Stored records:
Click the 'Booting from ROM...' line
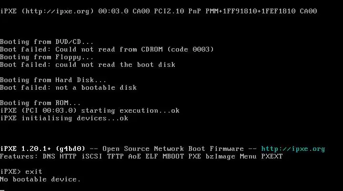Image resolution: width=343 pixels, height=191 pixels. (40, 103)
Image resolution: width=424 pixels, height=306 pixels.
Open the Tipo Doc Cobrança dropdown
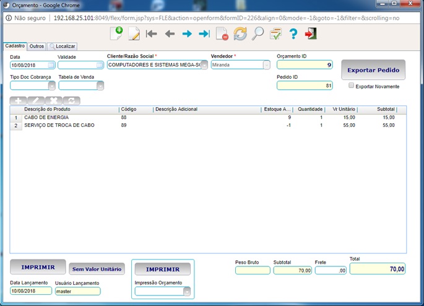coord(51,85)
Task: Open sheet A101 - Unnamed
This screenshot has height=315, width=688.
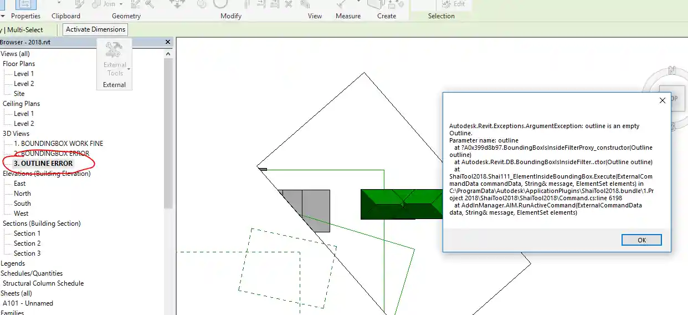Action: point(28,303)
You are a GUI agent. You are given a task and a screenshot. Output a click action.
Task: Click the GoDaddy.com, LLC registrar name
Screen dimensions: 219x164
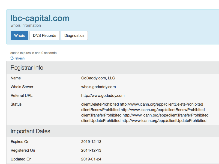[x=98, y=78]
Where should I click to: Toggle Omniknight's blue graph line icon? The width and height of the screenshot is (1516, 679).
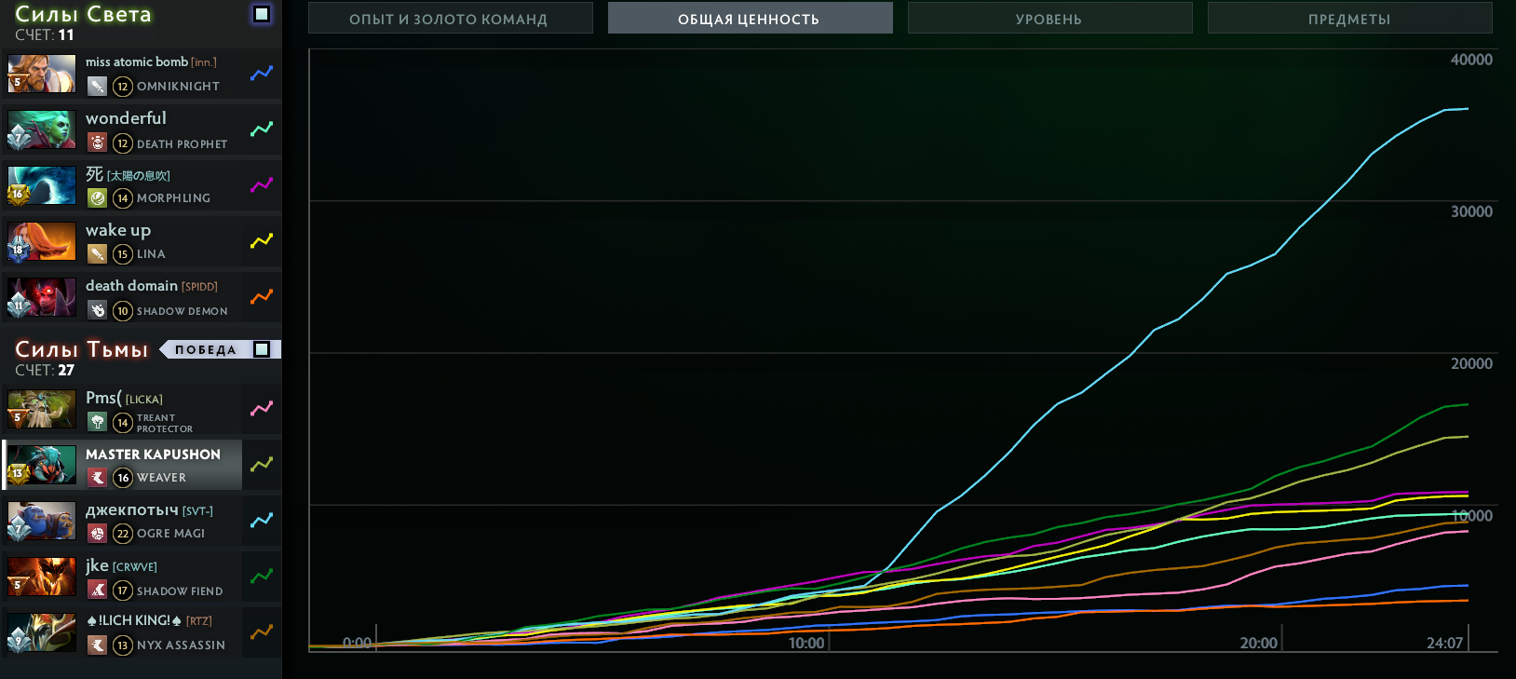coord(262,73)
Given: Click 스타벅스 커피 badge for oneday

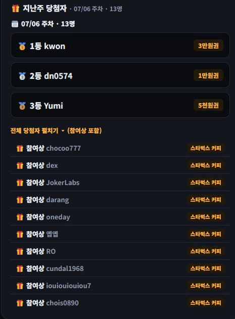Looking at the screenshot, I should click(206, 217).
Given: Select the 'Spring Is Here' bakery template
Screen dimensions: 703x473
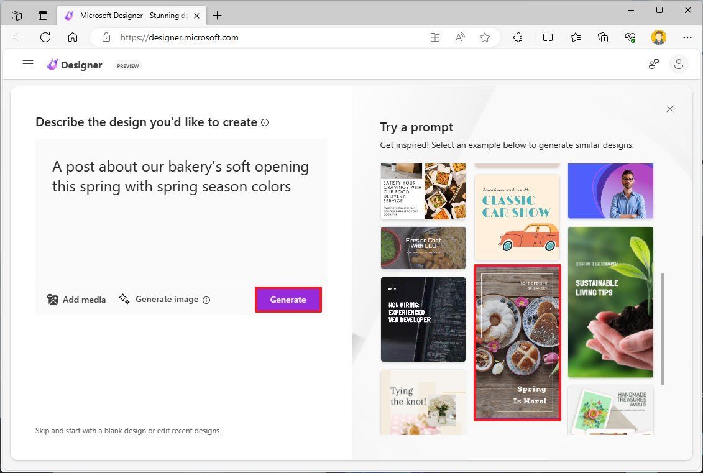Looking at the screenshot, I should (517, 342).
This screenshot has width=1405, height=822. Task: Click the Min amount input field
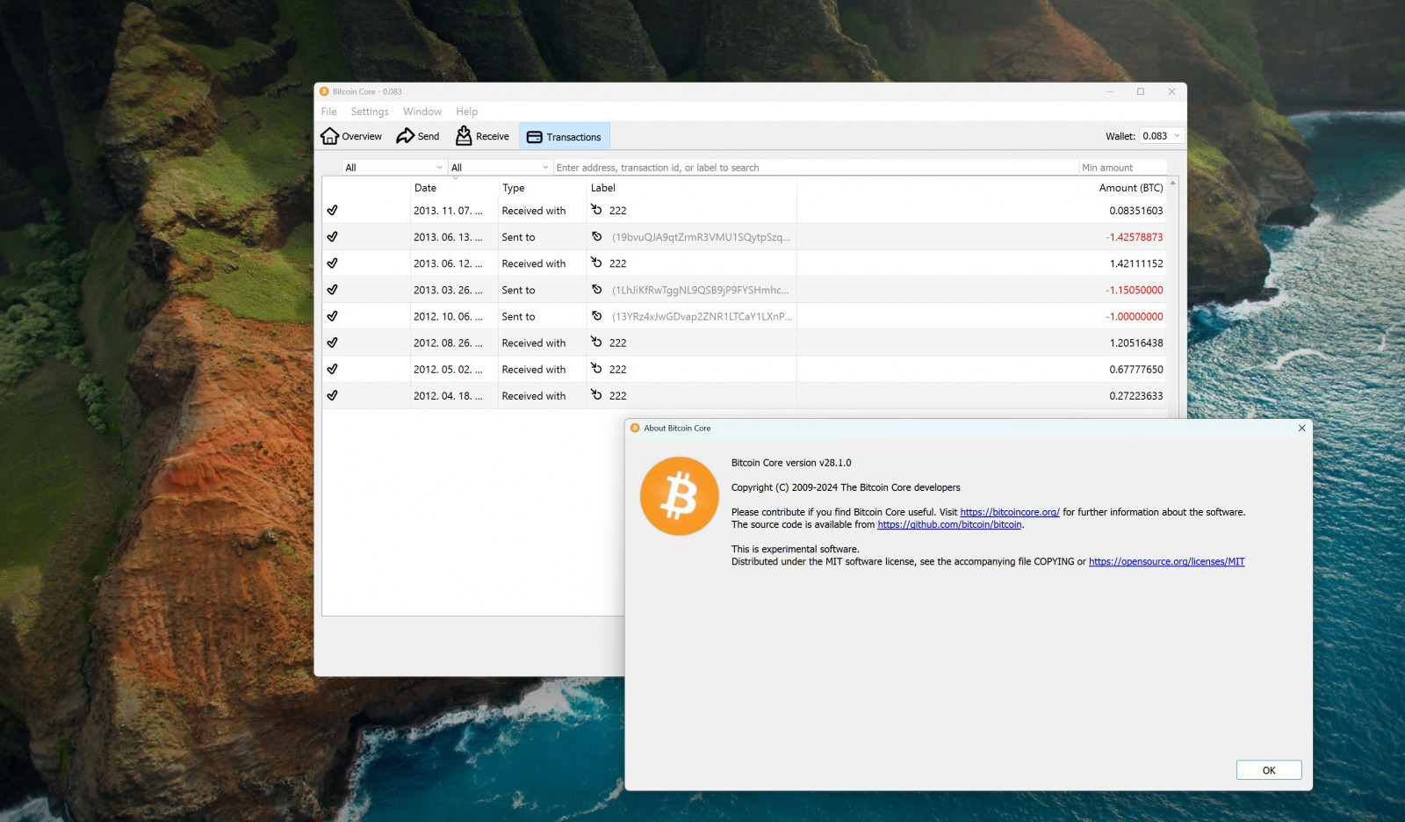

Task brief:
Every word of the data should be reproduced exactly; please omit any pictures.

Completed task:
Click the 'Booting from ROM...' line
Image resolution: width=343 pixels, height=191 pixels. (40, 103)
Image resolution: width=424 pixels, height=306 pixels.
Open the Tipo Doc Cobrança dropdown
coord(51,85)
Task: Open sheet A101 - Unnamed
This screenshot has height=315, width=688.
Action: point(28,303)
You are a GUI agent. You are given a task and a screenshot. Output a click action.
Task: Click the GoDaddy.com, LLC registrar name
Screen dimensions: 219x164
[x=98, y=78]
Where should I click to: Toggle Omniknight's blue graph line icon? The width and height of the screenshot is (1516, 679).
coord(262,73)
Given: Click 스타벅스 커피 badge for oneday

Looking at the screenshot, I should click(206, 217).
Given: Select the 'Spring Is Here' bakery template
Screen dimensions: 703x473
Looking at the screenshot, I should (517, 342).
This screenshot has width=1405, height=822. Task: Click the Min amount input field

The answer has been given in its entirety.